WORK TASK:
Write out only the lines running from the one that contains "Given: Click the Medium size label" to the end of the material, both ends included.

DATA FOR THIS TASK:
◇ ◇ ◇ ◇ ◇ ◇ ◇

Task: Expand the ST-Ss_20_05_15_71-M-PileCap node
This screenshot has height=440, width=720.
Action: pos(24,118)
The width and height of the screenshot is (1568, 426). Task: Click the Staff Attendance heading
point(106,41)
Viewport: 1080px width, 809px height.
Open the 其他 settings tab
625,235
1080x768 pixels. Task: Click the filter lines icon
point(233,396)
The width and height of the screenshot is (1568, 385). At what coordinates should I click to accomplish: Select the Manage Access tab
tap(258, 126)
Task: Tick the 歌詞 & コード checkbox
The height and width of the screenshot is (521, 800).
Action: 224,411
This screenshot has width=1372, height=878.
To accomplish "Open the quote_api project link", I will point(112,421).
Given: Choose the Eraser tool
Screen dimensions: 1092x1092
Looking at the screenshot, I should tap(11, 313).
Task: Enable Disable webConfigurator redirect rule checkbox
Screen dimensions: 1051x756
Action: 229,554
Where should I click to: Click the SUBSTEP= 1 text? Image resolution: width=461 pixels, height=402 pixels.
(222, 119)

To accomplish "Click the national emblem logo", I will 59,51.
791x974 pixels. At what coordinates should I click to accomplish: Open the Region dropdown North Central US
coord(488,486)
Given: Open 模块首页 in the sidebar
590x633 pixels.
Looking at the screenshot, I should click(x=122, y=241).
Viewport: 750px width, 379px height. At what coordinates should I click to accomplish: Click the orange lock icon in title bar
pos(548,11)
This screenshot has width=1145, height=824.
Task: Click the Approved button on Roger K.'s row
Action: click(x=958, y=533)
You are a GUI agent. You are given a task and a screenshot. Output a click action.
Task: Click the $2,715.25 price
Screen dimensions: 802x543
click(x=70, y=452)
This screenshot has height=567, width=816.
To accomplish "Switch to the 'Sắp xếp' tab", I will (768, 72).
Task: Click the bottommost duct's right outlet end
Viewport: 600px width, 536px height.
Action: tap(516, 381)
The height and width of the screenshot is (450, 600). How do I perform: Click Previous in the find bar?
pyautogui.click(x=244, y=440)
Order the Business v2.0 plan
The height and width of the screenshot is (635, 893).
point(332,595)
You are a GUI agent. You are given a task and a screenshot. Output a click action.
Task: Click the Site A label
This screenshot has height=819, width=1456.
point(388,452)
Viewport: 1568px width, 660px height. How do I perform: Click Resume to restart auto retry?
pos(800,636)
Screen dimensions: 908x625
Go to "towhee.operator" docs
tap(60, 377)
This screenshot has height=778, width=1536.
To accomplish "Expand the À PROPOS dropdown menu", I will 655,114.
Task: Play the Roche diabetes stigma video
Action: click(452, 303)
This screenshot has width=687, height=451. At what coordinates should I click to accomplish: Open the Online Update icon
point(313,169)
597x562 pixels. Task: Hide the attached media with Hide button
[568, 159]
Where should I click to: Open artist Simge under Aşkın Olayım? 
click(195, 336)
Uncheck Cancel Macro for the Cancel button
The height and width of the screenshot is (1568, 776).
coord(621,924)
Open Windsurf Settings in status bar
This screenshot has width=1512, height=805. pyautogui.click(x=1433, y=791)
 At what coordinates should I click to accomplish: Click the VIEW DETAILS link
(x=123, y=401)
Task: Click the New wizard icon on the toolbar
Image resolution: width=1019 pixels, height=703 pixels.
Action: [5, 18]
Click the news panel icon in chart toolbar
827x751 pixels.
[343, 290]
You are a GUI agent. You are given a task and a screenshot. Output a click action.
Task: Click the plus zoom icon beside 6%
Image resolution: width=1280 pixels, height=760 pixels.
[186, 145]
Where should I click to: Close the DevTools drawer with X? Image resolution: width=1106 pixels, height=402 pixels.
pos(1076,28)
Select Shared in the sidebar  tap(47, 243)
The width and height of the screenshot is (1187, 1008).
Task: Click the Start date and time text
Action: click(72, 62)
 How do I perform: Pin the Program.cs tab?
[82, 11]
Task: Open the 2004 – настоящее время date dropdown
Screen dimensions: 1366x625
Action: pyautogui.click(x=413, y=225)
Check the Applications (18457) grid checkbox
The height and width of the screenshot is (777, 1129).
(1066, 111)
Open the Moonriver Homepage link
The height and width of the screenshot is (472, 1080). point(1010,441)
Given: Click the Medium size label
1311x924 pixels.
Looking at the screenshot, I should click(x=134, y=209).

◇ ◇ ◇ ◇ ◇ ◇ ◇

RESULT FOR THIS EXERCISE:
Given: Click the Medium size label
1311x924 pixels.
Looking at the screenshot, I should click(x=134, y=209).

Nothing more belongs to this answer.